Şanlıurfa'nın ne kadar deprem bölgesi olmadığını düşünsek de bu depremde tehlikenin ne kadar büyük olduğuna tanıklık ettik. Demek ki büyük sarsıntılar Şanlıurfa'da da oluyor diye düşünmeye başladık.
Şanlıurfa'da şu ana kadar merak etmediğimiz düşünce kafamızda oluşmaya başladı. Artık binanın eski olup olmadığını dikkate almak bile önlem aldığımız anlamına gelmiyor. Çünkü hasar gören bazı binaların sadece birkaç yıl öncesinde yapıldığını ve halen yeni binalar olduğunu gördük. Bu düşünce bizi daha da korkuttu. Çünkü yeni yapılan bazı binaların da depreme dayanıklı olmadığını görmüş olduk.
Özellikle Elazığ'da yıkılan bir bina dikkatimi çekti. Çünkü binanın önceki görüntüsüne baktığımızda yeni gibi duruyor. Ancak bina depreme dayanamayarak yıkılmış durumda. Bu nedenle oturduğumuz binanın eski ya da yeni olduğunu değil, dayanıklı mı, değil mi sorusunu sormaya başladık.
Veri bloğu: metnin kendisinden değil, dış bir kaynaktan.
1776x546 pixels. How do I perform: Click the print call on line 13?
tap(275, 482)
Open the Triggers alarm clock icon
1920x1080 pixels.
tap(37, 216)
Genel olarak bu tür olaylar başımıza geldikten sonra önlem almayı düşünürüz ama önlemi elden bırakmamak gerekir. İnşallah yapılarımızı yaparken, depremin etkisini göz önünde bulundururuz. Sadece deprem değil, toprak kaymasına, sel olaylarına karşı da dayanıklılığı dikkate almalıyız.